Friday, 8 May 2009

Discovering and Documenting Rome’s Catacombs

by Kathryn Hadley

The catacombs of Rome are a series of underground Christian, Jewish and pagan burial sites, which date back to the 2nd century AD, when the Christians of Rome began to bury their dead underground. There are over 40 catacombs in total, which extend over 170km (105 miles). In the 16th century, Antonio Bosio (1575-1629) explored the catacombs for the first time and research continued to the present day. Nevertheless, the catacombs have not yet been fully documented and, although the general lines of their development and origins have been studied, the individual history of each catacomb remains unknown. Due to safety concerns, only approximately 500 metres of the galleries are currently accessible to the public.

At the beginning of this year, however, a team of ten Austrian and Italian computer scientists, archaeologists and architects completed the first part of a three-year project to construct a virtual model of the catacomb of Saint Domitilla. The model enables you to travel through walls, down corridors and into chambers and to view some of the vivid paintings on the walls of the burials.

In an article published on the website of the BBC, Dr Norbert Zimmerman, the leader of the project, from the Vienna Academy of Sciences, described the model:
‘It is not a virtual image, it is not animation - what you are seeing is real
data […] Its moving, 3D flexibility, gives you the chance to compare areas, to
assess the ways the Catacombs were developed over time, to analyse how and why
those who built them did what they did. That's never been possible before.’

Saint Domitilla is the largest catacomb of Rome with tunnels, caves, galleries and burial chambers stretching over approximately 15km (9 miles) on a number of levels. It comprises a series of isolated pagan tombs and early anonymous community burials, which date back to the 3rd century. Burial activities ceased in Saint Domitilla in the 5th century, but, the catacomb was thereafter used as a pilgrimage sanctuary with the graves of the martyrs Nereus and Achilleus, until the Middle Ages. The catacomb includes 80 painted tombs, representing one of the largest inventories of catacomb paintings.

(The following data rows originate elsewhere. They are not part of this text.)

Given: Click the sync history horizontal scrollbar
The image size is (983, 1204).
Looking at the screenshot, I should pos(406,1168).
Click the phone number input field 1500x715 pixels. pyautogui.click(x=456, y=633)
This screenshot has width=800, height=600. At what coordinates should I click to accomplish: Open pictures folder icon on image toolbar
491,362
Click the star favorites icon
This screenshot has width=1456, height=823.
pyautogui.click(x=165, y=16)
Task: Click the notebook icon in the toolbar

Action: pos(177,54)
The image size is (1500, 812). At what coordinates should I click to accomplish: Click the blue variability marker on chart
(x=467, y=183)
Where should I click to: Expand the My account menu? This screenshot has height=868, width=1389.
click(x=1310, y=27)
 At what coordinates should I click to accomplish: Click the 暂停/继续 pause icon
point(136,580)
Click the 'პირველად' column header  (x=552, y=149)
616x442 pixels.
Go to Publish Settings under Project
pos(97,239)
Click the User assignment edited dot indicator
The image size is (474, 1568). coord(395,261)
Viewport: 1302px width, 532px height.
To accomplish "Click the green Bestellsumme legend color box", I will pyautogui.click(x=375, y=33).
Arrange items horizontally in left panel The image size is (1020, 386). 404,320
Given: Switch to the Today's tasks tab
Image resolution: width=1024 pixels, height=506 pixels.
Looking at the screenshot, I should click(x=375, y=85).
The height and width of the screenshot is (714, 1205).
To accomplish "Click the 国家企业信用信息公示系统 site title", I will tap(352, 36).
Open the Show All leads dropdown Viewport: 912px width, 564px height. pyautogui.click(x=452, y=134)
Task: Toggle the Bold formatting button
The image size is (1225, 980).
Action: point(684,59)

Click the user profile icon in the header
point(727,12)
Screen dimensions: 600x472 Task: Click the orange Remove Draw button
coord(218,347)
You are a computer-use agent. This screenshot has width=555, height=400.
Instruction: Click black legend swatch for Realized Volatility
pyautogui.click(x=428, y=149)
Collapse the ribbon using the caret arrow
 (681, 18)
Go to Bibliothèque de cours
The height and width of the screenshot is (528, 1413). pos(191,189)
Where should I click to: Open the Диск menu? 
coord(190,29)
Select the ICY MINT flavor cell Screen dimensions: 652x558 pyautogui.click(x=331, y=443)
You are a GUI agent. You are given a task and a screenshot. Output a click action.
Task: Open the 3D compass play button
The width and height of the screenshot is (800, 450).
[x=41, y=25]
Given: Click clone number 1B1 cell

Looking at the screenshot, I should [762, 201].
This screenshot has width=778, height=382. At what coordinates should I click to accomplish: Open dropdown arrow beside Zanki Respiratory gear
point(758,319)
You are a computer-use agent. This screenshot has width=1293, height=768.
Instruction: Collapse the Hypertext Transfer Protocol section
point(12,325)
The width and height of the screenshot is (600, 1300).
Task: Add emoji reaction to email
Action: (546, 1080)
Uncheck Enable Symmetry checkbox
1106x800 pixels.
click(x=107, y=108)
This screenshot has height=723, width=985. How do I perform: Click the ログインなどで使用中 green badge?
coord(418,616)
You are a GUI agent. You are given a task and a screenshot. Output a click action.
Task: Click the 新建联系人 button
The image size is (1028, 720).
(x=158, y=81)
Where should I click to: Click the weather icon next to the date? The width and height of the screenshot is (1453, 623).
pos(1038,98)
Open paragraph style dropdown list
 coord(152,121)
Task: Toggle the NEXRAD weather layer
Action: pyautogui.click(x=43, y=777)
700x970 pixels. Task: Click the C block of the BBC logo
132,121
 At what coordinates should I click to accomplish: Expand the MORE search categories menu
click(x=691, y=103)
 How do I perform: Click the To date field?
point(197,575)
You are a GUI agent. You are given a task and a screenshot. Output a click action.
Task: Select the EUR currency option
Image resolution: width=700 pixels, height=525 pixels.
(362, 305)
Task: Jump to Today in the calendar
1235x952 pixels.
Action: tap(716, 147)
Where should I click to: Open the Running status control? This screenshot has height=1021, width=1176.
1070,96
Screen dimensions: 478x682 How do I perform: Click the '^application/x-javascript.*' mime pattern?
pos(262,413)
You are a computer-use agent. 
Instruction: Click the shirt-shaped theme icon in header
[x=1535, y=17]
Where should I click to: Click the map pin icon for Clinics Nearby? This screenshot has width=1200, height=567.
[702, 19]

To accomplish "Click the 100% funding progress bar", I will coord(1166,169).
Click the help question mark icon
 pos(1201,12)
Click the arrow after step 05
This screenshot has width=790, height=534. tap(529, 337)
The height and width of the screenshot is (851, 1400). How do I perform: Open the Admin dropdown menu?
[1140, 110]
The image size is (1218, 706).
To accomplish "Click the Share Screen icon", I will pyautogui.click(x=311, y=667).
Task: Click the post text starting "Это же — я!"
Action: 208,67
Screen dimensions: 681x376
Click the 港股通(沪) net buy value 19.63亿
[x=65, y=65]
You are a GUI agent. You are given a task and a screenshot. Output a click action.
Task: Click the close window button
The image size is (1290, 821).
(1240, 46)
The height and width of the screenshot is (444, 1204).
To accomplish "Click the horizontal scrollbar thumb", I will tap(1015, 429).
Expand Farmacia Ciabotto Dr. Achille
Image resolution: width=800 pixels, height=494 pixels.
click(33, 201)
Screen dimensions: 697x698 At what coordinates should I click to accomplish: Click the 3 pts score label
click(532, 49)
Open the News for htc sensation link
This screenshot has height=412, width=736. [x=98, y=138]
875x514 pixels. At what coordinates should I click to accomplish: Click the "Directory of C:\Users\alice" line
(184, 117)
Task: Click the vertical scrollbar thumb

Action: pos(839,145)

The project began in January 2006 in an attempt to create a three dimensional model of the catacomb using laser scanners. Between January 2006 and the beginning of 2009, nine separate scanning campaigns were carried out documenting the entire accessible area of the catacomb. Following the completion of the first part of the project, the images have now been returned to Vienna to be studied in more detail and scientists are currently working on the repertory of the paintings. In October 2008, it was decided that the project would be extended for a further three years.

Dr Zimmerman explained that there were no current plans to scan the whole of the complex:
‘That is a big job, but it may well be needed if we are to really understand
this incredible historical phenomenon and if we are to make a proper detailed
study whilst these caves are still intact.’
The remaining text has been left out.